Given text ::
%%
The fix that multiple teams converged on independently: make the instruction file a table of contents, not an encyclopedia. OpenAI's AGENTS.md is roughly 100 lines that point to deeper sources of truth stored in a structured docs directory. Design documents, architecture maps, execution plans, quality grades. All versioned in the repo. All mechanically validated by CI to ensure they're cross-linked and current. A background agent periodically scans for stale documentation and opens cleanup PRs.

This is the first closed loop: documentation that maintains itself.

Anthropic's team found the same problem from the other direction. Their long-running agents would start each session with no memory of prior work. The solution was structured progress files and feature lists, essentially shift-handoff documents so a new agent could pick up where the last one stopped. They found that JSON worked better than Markdown for this because agents were less likely to accidentally edit or overwrite structured data. Different solution, same underlying insight.

Boris Tane, who previously lead Workers observability at Cloudflare, takes an even more opinionated stance: never let agents write code until you've reviewed and approved a written plan. His reasoning is that planning is itself a form of context engineering. When you force the agent to articulate what it's about to do, you're creating a reference signal you can actually evaluate before any code exists.

The general principle: you don't give agents knowledge. You give them a map and teach them where to look. Progressive disclosure, not information dumping.
%%
Raw data ::
%%
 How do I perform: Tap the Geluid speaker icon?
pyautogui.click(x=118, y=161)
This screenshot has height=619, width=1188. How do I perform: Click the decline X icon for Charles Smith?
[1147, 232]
%%
What you need to do ::
#1 Extract from the passage on agent instruction files the wording from "This is the" to "same underlying insight.".
#2 In the passage on agent instruction files, why did Anthropic's team find JSON better than Markdown for progress files?
#3 Proceed with the passage on agent instruction files, continuing after its final sentence.

Task answers ::
#1
This is the first closed loop: documentation that maintains itself.

Anthropic's team found the same problem from the other direction. Their long-running agents would start each session with no memory of prior work. The solution was structured progress files and feature lists, essentially shift-handoff documents so a new agent could pick up where the last one stopped. They found that JSON worked better than Markdown for this because agents were less likely to accidentally edit or overwrite structured data. Different solution, same underlying insight.

#2 Agents were less likely to accidentally edit or overwrite structured data.

#3
Problem 2: The agent ignores boundaries

Context helps the agent understand the codebase. It does not prevent the agent from violating architectural decisions. An agent with access to every file in a repo will happily create circular dependencies, bypass abstraction layers, and import from packages it shouldn't touch. Not out of malice. It simply has no concept of "should" unless you make "should" mechanically enforceable.

Every team that has succeeded at scale arrived at some version of the same solution: rigid constraints, enforced by tooling, not by documentation or convention.

OpenAI built a strict layered dependency model. Types, then Config, then Repo, then Service, then Runtime, then UI. Cross-cutting concerns enter through a single interface called Providers. Everything else is disallowed. Stripe took a different path to the same destination. Their Minions run in isolated devboxes, the same development environments human engineers use, with access to internal tools through a centralized MCP server called Toolshed. Toolshed contains nearly 500 tools, but here's the critical design choice: the system doesn't expose all 500 to the agent. A deterministic orchestrator scans the task, identifies relevant context, and curates a subset of roughly 15 tools before the agent even activates. Too many tools causes what you might call token paralysis. The agent wastes cycles figuring out which tool to use instead of doing the work.

Both teams invested heavily in linters, but the clever part isn't the linting itself. It's that the error messages are written as remediation instructions that get injected directly into the agent's context. When the agent breaks a rule, the tooling teaches it how to fix the violation in the same breath. The system is blocking mistakes and training the agent simultaneously. CodeScene, who've been building code health analysis for years, calls this pattern "making architecture enforceable, not just documented."

Birgitta Böckeler at Thoughtworks pointed out something counterintuitive about all this: increasing trust and reliability in AI-generated code requires constraining the solution space rather than expanding it. We might end up choosing tech stacks and codebase structures not because they're the most flexible, but because they're the most harness-friendly. OpenAI's team leaned toward what they called "boring" technology for exactly this reason: composable libraries with stable APIs and strong representation in the model's training data.

In a human-first workflow, rules this rigid feel pedantic. With agents, they're multipliers. Encode a constraint once and it applies to every line of code the agent writes from that point forward.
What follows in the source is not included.